My favourite authors are John Green (Turtles All The Way Down), Ransom Riggs (the whole miss peregrine's peculiar children series) and Haruki Murakami (Colorless Tsukuru Tazaki and His Years of Pilgrimage) out of many others
I'm gonna rant about Turtles and Colorless below:
TURTLES ALL THE WAY DOWN
“Your now is not your forever.”
― John Green, Turtles All the Way Down
Wow. This book was stunning. Hard to read (trigger warnings for OCD and anxiety), but Jesus, did it feel healing at the same time.
John Green wrote the shit out of this book. The way mental health was portrayed through Aza was excruciating, harrowing and educational to read about and it still made me feel that though the stigma might have lessened a bit, the understanding of this subject is narrow.
I felt this book to my core. I was there with Aza when she was spiralling out of control, her mind constantly pulling her in different directions, finding no centre, the constant doubt hurling you further into finding no fixed point, so that you may breathe and focus.
I've so much admiration for Green for writing so openly in this book. It was so raw and bleak and the ugly side of mental health truly came to live, because that's how it is and what it can manifest into.
And though, it may seem difficult to find hope, a way to see the light at the end of the tunnel that seems never-reaching, it is there. It is tangible and can be found.
COLORLESS TSUKURU TAZAKI AND HIS YEARS OF PILGRIMAGE This is easily one of the saddest books I have ever read. I found it extremely difficult to read in places. I know what it is to lose friends, to have people randomly walk out of your life as if you never existed: it’s not a nice feeling after years of friendship.
For Tsukuru its four friends and they all exit at once. He gets a phone call from one of them informing him that the group have unanimously decided that he is no longer part of it. The shock is something that he carries with him for his entire life. He loved his four friends and their departure has left him with an undying fear, a fear of ever getting close to anyone ever again.
“It’s as if he was sleepwalking through life, as if he had already died but not yet noticed it."
"Before him lay a huge, dark abyss that ran straight through to the earth’s core. All he could see was a thick cloud of nothingness swirling around him; all he could hear was a profound silence squeezing his eardrums.”
He had no idea why it happened and it has haunted him ever since. It made him question his own identity and his purpose in life, ultimately turning him into a cynic. He never expected to find joy again or any sense of happiness. He trudges through life, colourless and utterly dead inside. On the surface he is successful but inside he is a wreck, existing though not living. After sixteen years he decides to face his past and re-connect with those that abandoned him so mercilessly. He goes back to find the reason that almost destroyed him.
Murakami captures the intensity of emotions to such powerful effect through exploring such a history. Few writers can get such feeling into their writing.
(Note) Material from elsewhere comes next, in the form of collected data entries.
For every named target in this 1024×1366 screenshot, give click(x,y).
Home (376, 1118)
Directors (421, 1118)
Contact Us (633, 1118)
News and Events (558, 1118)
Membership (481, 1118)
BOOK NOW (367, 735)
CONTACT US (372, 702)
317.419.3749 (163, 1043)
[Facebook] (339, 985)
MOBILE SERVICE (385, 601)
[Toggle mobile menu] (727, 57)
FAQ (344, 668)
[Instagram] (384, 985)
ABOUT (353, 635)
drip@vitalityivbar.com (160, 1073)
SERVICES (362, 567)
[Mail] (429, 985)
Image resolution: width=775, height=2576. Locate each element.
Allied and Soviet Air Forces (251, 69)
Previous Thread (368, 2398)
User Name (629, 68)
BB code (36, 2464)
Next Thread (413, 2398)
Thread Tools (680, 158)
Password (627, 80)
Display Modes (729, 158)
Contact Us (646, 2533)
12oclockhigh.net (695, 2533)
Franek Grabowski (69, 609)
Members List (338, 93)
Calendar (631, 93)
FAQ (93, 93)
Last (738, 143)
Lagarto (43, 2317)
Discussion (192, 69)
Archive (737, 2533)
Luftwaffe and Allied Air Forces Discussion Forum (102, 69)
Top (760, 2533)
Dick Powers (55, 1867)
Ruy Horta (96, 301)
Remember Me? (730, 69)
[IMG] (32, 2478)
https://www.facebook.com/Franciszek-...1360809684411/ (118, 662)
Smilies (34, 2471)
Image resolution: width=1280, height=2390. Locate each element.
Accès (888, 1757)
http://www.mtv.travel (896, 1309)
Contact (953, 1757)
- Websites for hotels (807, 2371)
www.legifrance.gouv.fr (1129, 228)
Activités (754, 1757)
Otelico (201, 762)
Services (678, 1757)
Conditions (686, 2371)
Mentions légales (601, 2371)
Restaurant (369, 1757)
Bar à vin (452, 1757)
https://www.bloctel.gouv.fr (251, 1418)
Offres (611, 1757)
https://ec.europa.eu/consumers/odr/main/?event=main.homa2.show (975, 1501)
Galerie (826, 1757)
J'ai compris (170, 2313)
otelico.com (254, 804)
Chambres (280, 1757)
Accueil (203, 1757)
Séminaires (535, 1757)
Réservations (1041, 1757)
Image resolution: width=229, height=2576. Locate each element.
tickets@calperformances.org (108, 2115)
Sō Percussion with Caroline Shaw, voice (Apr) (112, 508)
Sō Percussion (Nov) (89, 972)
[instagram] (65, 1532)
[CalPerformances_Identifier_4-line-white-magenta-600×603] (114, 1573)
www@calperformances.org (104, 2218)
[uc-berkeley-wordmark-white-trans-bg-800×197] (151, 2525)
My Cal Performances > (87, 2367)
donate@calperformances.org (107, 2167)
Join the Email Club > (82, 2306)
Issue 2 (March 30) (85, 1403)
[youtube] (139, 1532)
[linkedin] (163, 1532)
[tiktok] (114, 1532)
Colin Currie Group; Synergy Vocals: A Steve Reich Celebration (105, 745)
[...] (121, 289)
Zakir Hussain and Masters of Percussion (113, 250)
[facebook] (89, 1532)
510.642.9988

We are all waiting for something or longing for something. I wonder how many people are truly happy in life? Not many.
When we find our shot at happiness we fly straight towards it and do everything we can to ensure that it never leaves us. And if it does leave us, well, the aftermath is worse than death. When Tsukuru’s friends abandon him, he no longer is the same person. It’s as simple as that. He must find himself once more to carry on living.
“The human heart is like a night bird. Silently waiting for something, and when the time comes, it flies straight toward it.”
Colorless Tsukuru Tazaki and His Years of Pilgrimage is an absolutely fantastic novel, and, as with Norwegian Wood, reading it may hurt. This is a novel to learn from.